Liberalism is in trouble. Initially a set of values that advanced individual rights and tolerance as a hallmark of a well-governed society, liberalism came to embrace a laissez-faire economic model that today places these values in jeopardy, notes Samuel Bowles, co author of The Economy: Economics for a Changing World In the process, liberalism has lost sight of the ends that once animated it. Xenophobic intolerance is a symptom, not a cause, of liberalism having lost its bearings, and of its lack of a convincing narrative of what went wrong, he writes for the OUP Blog:

It was partly in response to the ongoing increase in disparities of wealth that in the first half of the 20th century, liberalism was embraced as a modern conception of democracy. Under pressure from democratic socialist parties and the threat of communist revolution, economic and political elites conceded to the democratization of liberalism: Universal suffrage (see above) joined toleration, private property, and competitive markets as a liberal hallmark of good governance. RTWT

Are centre-left parties across Europe facing a future of decline? Drawing on a new book, Rob Manwaring and Paul Kennedy argue that an essential element in any robust democracy is an effective centre-left. However, centre-left parties now face a number of major challenges, from the rise of new parties, to the erosion of their traditional support bases, and only by addressing these challenges can their decline be halted. What’s driving this downward trajectory?

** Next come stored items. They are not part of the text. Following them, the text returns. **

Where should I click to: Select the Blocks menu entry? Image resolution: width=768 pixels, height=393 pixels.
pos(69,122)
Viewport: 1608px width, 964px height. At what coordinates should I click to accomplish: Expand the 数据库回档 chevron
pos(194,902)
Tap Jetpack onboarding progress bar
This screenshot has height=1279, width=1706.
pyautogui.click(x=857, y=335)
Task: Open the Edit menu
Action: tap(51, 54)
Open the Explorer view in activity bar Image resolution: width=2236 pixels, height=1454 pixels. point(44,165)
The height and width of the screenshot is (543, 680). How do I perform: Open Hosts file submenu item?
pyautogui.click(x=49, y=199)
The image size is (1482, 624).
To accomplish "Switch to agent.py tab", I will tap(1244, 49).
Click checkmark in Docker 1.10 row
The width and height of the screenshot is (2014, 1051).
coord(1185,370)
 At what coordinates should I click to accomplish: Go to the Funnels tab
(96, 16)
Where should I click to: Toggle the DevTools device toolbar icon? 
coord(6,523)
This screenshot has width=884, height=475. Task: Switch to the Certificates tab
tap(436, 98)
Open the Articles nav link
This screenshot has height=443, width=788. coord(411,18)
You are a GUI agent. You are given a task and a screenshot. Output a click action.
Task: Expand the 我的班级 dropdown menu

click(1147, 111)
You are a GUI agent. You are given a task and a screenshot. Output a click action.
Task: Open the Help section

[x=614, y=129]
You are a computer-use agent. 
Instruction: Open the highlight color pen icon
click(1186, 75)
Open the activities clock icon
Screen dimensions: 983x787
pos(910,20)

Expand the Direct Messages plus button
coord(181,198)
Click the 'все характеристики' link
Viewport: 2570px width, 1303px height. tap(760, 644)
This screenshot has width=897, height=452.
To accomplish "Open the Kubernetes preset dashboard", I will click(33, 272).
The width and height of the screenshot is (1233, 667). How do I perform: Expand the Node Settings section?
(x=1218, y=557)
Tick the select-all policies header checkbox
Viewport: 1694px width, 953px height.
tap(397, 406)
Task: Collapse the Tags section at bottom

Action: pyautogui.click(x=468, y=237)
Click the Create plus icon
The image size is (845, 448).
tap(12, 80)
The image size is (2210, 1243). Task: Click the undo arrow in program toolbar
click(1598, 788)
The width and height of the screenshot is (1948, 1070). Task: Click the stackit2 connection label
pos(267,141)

  • Institutionally, many of the centre-left parties face a fragmenting party system with new and emergent challengers, (UKIP, Podemos, the Swedish Democrats, the AfD in Germany, etc). The centre-left then becomes squeezed from both left and right. Changing electoral sociology means that the major parties suffer from class and party de-alignment. In many cases, the changing economic structures have eroded traditional centre-left support, and the parties have been unable to build enough support from other groups.
  • And what of agency and leadership? In many cases, some of the recent crop of centre-left leaders have not been up to the task. Moreover, much of the longstanding literature on social democracy tends to downplay the role of leadership, but in a more personalised, social-media driven environment, effective leadership is harder to deliver.
  • Ideationally, we tend to find that the centre-left has not really moved on from the ‘third way’ formula of the 1990s and 2000s. Commonly associated with Anthony Giddens, the third way was an attempt to renew social democracy, but also critique ‘old’ social democracy and neo-liberalism. Since the third way heyday, the centre-left has struggled to find a new ideational formula.